Due to a significant downturn in business caused by the pandemic, Premier Fruits (Covent Garden) Ltd proposed that all staff take a 25% pay cut and one week’s unpaid leave per month. The company believed that all staff had agreed to these changes. However, in May 2020, a trade union, United Voices of the World, lodged a grievance on behalf of Mr Morales complaining that the wage reduction had caused him detriment and that the health and safety of staff was being endangered by a lack of PPE. A subsequent staff meeting, to which Mr Morales was not invited, was recorded by a colleague at Mr Morales’ request. During the meeting, managers of Premier Fruits were recorded making comments hostile to Mr Morales and the union’s involvement, including ‘one particular person in the firm has decided to go to a union’, ‘that person is obviously not backing the company’ and ‘I will not be dictated to by a union’.
At a later meeting in May, Mr Morales refused to sign a document agreeing to the pay reduction. Following the end of the grievance process in July, he was dismissed, purportedly for refusing to agree to the wage reduction since the company was unable to sustain his full salary.
Mr Morales brought claims for automatic unfair dismissal on two grounds: being a member of a trade union or making use of trade union services; and making protected disclosures related to health and safety. He applied for interim relief, which meant he had to show that at the full hearing of his case it was likely that he would be able to establish that he had been unfairly dismissed for at least one of these reasons.
The Tribunal granted interim relief in relation to Mr Morales’ claim of automatic unfair dismissal on trade union grounds. The recording of the staff meeting was persuasive evidence of strong hostility to union involvement, and the Tribunal concluded that it was likely that Mr Morales would be able to show at the full hearing that he was dismissed because he had sought the assistance of a trade union to bring a grievance. Mr Morales’ claim that he had been dismissed for making a health and safety disclosure was less persuasive and an order for interim relief was refused.
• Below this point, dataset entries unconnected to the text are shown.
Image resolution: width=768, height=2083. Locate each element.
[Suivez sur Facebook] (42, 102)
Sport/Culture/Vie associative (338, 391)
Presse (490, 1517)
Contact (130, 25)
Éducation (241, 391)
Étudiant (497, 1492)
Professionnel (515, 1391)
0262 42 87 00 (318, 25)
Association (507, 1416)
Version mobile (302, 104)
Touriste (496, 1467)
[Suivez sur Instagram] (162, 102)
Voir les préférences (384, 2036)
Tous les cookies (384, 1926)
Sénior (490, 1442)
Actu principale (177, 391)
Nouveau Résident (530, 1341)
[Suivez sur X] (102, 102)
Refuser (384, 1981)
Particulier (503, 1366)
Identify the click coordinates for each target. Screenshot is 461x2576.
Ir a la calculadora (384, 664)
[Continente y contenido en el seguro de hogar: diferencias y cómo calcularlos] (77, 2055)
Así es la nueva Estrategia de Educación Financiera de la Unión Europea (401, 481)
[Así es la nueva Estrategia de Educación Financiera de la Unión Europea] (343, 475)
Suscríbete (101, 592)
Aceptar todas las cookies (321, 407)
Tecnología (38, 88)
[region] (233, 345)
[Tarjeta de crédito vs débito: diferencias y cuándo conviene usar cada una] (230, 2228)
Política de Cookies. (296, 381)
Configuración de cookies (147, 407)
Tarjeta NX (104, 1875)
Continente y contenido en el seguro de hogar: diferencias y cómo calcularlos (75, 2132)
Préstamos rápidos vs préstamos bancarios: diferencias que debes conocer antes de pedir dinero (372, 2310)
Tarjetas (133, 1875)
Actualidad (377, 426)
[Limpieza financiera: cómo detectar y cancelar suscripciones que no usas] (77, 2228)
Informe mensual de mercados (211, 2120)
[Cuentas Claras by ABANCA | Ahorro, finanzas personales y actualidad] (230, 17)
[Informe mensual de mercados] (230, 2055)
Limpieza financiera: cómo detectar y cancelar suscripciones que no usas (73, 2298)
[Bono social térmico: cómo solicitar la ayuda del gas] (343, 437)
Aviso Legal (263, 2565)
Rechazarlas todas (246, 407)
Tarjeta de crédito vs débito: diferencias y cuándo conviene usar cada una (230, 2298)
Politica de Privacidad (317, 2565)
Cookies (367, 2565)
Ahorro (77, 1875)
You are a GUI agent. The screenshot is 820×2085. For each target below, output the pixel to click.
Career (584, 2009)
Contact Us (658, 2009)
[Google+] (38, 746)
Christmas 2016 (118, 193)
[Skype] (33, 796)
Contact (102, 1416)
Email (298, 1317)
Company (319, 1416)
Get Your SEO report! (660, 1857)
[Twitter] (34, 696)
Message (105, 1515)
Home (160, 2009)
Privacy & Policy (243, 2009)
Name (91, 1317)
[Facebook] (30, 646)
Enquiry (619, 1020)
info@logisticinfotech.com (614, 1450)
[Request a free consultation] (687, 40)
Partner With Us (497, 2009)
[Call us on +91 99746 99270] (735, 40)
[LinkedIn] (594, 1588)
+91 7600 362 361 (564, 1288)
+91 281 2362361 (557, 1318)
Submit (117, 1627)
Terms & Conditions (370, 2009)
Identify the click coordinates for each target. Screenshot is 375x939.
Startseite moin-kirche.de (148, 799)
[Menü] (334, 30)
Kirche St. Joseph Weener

In many cases, it will be difficult for an employee to meet the test of showing that they are ‘likely’ to succeed at the full hearing. Here, the covert recording was unusually powerful evidence that the employer opposed the union’s involvement. This is also a reminder of the risks associated with covert recordings, which have become easier and possibly more tempting as a result of homeworking. Interim relief applications involve considerable time pressure and costs since they must be made within seven days of dismissal, and the employer must be given only at least seven days’ notice of the hearing. A Tribunal will not make an order giving the employee the right to attend work, but the employer will normally be required to pay the employee from the date of dismissal until the final determination of their case. These payments are not recoverable even if the employee is unsuccessful at the final hearing.